Ghana : l’introduction en bourse de MTN déchaîne les passions

Ghana : l’introduction en bourse de MTN déchaîne les passions
(La Tribune 28/03/18)

L’ouverture du capital de MTN Ghana suscite l’engouement au niveau de la place d’Accra où l’on évoque un gain de 790 millions de dollars pour la cession de 35% de son tour de table. Une opération décidée en 2015 et qui devrait s’effectuer avant la fin de ce trimestre. Seul bémol, l’introduction risque d’être trustée par des investisseurs étrangers.

L'introduction en bourse de la filiale ghanéenne de MTN Group semble se diriger vers une « vague record d'actions » selon le management de l'opérateur téléphonique. L'ouverture du capital de l'unité ghanéenne de MTN devrait engendrer quelques 790 millions de dollars, les banques ghanéennes s'attendent à ce que les « actions soient happées ».
Engouement attendu pour le titre MTN

Databank Group, l'un des établissements financiers associé à cette opération a annoncé que les demandes de souscription seraient « au moins » 10 fois plus importantes que l'offre publique initiale, ce qui en fait l'une des plus importantes opérations financières qu'a connu le pays.

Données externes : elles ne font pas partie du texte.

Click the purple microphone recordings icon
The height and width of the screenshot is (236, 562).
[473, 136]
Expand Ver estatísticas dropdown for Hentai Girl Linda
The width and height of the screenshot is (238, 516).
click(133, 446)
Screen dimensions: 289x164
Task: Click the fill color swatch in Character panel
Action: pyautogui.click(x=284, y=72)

Un engouement qui s'explique également par la demande des investisseurs étrangers attirés par la rentabilité de MTN.

Face à ces réactions, la filiale de MTN au Ghana a augmenté de près de 50% la cible de son introduction pour atteindre 3,48 milliards de cédis (788 millions de dollars). Cette introduction s'inscrit dans le cadre de conditions imposées par Accra à l'opérateur basé à Johannesburg lors de l'octroi d'une licence 4G en 2015 contre une ouverture de 35% du capital de son antenne locale.

Les entreprises d'Equity étrangères, notamment les fonds d'investissement ayant une stratégie de marchés émergents ou panafricains devraient acquérir le gros des actions MTN. Les fonds de pensions privés locaux et les investisseurs institutionnels devraient également tenter de prendre de grandes positions. Bien que cette opération était censée bénéficier aux porteurs ghanéens, leur manque de liquidité pourrait les exclure de facto ou limiter grandement leur capacité d'acquisition.